‘New Militarism’ or Strategic Necessity? Japan’s Strategic Expansion in the Indo-Pacific Region
June 23, Kathmandu – Last month at the Shangri-La Dialogue, Japan captured all the attention. When China’s defense chief skipped the event for the second consecutive year, a significant void emerged. Japan capitalized on this gap to use the platform to warn about Beijing’s growing military power.
On May 31, during the final day of the security forum in Singapore, Japan’s Defense Minister Shinjiro Koizumi addressed the assembly. While Beijing accused Japan of adopting a ‘new militarism,’ Koizumi refuted the allegations, expressing dissatisfaction over China’s rapid military capabilities and raising concerns about a lack of transparency.
A session was planned to discuss China’s partnership in the Asia-Pacific, offering Beijing a chance to present its regional security perspective. However, the session was canceled, further elevating Japan’s prominence at the forum.

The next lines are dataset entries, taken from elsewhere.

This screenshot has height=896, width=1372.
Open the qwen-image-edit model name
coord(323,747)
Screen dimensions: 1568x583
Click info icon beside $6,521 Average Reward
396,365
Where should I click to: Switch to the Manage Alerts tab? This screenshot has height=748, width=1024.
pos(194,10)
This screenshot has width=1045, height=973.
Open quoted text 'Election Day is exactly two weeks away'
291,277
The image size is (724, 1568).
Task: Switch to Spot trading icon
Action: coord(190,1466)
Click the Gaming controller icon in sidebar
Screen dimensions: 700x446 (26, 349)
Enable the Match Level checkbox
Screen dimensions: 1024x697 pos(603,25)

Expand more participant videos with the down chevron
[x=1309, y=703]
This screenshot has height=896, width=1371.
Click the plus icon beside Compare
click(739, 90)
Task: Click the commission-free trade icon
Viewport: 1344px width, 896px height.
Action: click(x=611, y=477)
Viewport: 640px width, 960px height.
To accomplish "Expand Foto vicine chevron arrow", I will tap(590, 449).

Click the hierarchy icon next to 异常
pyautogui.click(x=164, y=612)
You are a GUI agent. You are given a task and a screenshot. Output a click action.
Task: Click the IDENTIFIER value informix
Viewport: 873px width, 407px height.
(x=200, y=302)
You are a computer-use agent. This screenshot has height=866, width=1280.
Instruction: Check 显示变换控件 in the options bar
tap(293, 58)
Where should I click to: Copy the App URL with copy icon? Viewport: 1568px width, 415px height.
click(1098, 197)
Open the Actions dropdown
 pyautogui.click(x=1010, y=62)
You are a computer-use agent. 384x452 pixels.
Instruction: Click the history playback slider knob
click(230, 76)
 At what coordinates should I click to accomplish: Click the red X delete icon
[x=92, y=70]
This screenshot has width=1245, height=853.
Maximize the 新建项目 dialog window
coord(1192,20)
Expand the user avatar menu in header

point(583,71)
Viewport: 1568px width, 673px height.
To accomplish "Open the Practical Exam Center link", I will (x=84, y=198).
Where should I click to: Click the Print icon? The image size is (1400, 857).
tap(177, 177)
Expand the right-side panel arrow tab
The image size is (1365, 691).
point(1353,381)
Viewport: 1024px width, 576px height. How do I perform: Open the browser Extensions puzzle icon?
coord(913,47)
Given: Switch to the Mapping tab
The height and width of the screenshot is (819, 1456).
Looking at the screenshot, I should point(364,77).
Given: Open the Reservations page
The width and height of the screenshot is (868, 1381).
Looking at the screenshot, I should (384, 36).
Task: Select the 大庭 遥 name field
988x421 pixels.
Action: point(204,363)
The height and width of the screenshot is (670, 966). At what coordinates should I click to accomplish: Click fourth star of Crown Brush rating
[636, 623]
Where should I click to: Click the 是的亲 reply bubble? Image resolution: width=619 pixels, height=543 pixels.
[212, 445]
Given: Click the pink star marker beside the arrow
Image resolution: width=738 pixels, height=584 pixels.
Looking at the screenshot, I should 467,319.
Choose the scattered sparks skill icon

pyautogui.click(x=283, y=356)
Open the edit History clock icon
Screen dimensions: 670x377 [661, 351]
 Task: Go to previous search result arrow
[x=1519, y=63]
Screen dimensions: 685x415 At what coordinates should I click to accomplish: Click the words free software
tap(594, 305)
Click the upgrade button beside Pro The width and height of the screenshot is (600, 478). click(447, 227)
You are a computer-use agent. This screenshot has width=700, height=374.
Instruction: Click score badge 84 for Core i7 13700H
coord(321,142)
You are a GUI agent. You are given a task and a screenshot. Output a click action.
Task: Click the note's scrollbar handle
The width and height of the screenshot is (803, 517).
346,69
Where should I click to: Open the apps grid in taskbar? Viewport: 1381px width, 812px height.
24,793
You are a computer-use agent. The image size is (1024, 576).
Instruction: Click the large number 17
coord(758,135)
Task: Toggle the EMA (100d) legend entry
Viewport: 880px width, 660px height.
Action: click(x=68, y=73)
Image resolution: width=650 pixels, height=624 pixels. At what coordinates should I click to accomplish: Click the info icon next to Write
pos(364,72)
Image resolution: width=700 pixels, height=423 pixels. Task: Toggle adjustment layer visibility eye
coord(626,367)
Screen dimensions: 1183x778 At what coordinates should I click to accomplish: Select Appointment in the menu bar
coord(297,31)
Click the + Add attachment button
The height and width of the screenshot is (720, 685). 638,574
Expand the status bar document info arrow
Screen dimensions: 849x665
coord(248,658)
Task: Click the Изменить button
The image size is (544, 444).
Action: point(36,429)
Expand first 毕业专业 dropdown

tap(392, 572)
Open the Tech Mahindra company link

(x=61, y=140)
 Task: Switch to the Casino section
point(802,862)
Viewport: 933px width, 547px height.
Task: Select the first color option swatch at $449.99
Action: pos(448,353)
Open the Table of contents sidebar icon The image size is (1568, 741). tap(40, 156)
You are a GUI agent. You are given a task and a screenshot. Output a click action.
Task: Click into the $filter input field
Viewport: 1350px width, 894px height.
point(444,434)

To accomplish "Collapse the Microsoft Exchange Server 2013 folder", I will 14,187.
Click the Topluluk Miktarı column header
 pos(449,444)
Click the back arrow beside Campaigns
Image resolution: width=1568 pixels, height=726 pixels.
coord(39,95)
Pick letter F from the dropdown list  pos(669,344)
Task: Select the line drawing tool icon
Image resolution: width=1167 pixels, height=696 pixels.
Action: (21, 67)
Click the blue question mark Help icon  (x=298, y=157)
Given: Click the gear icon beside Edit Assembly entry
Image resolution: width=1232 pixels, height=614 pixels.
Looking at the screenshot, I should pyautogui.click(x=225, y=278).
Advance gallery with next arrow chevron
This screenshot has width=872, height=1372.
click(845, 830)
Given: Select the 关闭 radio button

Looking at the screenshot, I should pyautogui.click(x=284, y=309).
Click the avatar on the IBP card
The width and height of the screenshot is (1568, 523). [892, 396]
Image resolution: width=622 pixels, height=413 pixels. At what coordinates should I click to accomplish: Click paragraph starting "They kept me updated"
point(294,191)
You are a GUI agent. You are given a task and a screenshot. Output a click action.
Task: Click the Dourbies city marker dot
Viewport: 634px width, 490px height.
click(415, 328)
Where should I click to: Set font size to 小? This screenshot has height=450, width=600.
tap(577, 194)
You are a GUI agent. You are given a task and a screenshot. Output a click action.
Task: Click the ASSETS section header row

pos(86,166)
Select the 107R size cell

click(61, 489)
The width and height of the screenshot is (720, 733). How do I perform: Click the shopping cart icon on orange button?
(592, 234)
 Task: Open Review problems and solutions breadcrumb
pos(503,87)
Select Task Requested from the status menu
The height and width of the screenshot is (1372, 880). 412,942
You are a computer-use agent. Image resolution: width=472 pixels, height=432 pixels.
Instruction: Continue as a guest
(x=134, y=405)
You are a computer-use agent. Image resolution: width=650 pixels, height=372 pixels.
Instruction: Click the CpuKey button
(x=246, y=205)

Throughout the forum, Tokyo remained at the center of discussions. Koizumi met with U.S. Defense Secretary Pete Hegseth, reinforcing Washington’s full commitment to the Asia and Indo-Pacific region. This underlined the U.S.-Japan united front, highlighted Japan’s security concerns, and demonstrated its reliance on the alliance.
Tokyo has signaled its intention to bolster its military strength. Koizumi and other senior officials publicly discussed plans last year to develop nuclear-powered attack submarines, potentially breaking Japan’s longstanding nuclear prohibition policy. Speculations have arisen domestically and internationally that this move could pave the way for Japan acquiring nuclear weapons in the future.
Tokyo has accelerated the expansion of its security partnership network, provoking Beijing, which views this as a threat to regional stability. Japan and the Philippines are enhancing defense cooperation and negotiating agreements to safeguard sensitive military information.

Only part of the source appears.